I felt the effects of caring for two more than usual last week because we took a break from Elena’s, and Zoe was home every day. (Zoe has been going to Elena’s for at least half-days since my maternity leave began. We had decided to keep sending her to keep her routine intact and to give me bonding time with the baby.) I was used to caring for both girls for portions of the day, but I wasn’t prepared, I guess, for the constantness that comes from being with two all day long. On more than a few occasions I’ve felt like a bad mom – for feeling tired and overwhelmed and even sick of one (or both!) of the girls. And, of course, I also felt guilty for not always keeping it together.

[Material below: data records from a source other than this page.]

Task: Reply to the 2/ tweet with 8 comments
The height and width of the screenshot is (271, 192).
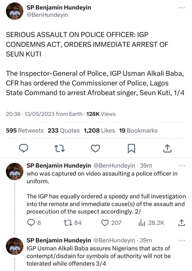Action: click(x=34, y=223)
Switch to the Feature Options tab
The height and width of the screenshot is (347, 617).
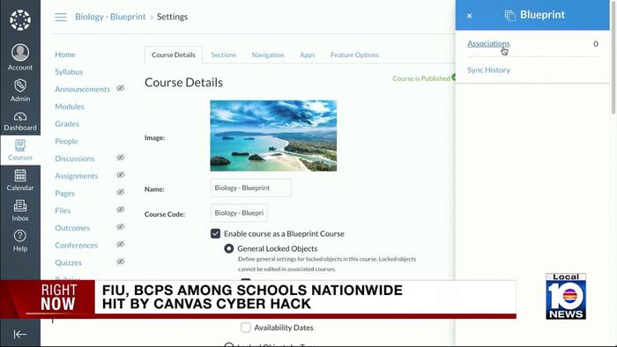pyautogui.click(x=354, y=55)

As I’ve said here about other topics, I realize that nothing I’m saying or feeling is unique or unusual. And I know I shouldn’t be so tough on myself or feel surprised for feeling frustrated at times: caring for a newborn and toddler, after all, can be very tough! At the same time, this is probably the only time in my life that I’ll have a baby and 2-year-old – and I don’t want to wish the time away. And – when I’m treated to a smile or a hug or an “I love you, Mommy,” I’m reminded, yet again, of why parents deal with this stuff!
-M
August 26th, 2009 05:46
First of all just for the records, you are a very normal parent. We all went through all your frustrations and feelings and survived it. Second, this is what we call getting used to having 2 kids. There will always be moments when the two of them will need you at the same time and choices will have to be made. Any choice you will make or made were the right choices at that time. Don’t beat yourself, or feel guilty, you are a wonderful Mom, was always a wonderful Mom and will always be a wonderful Mom. The girls are lucky to have you as their Mom.
August 26th, 2009 15:29
You are so sweet! Thank you! I know there will be up and down moments – luckily most are way up! I love having “my girls,” but I also loving having this blog to vent – if I need to! :)
August 28th, 2009 03:25
and you are also a wonderful writer Michelle! We (now the grandma-generation) kept it a big secret – one child plus one child equals five. But (no secret) it does get easier and easier. Then, you wake up one morning and you have teenagers and (sorry to say) it does get hard again! But, as you say, in between there are plenty of very sweet moments. You’re doing great and you’ll be fine.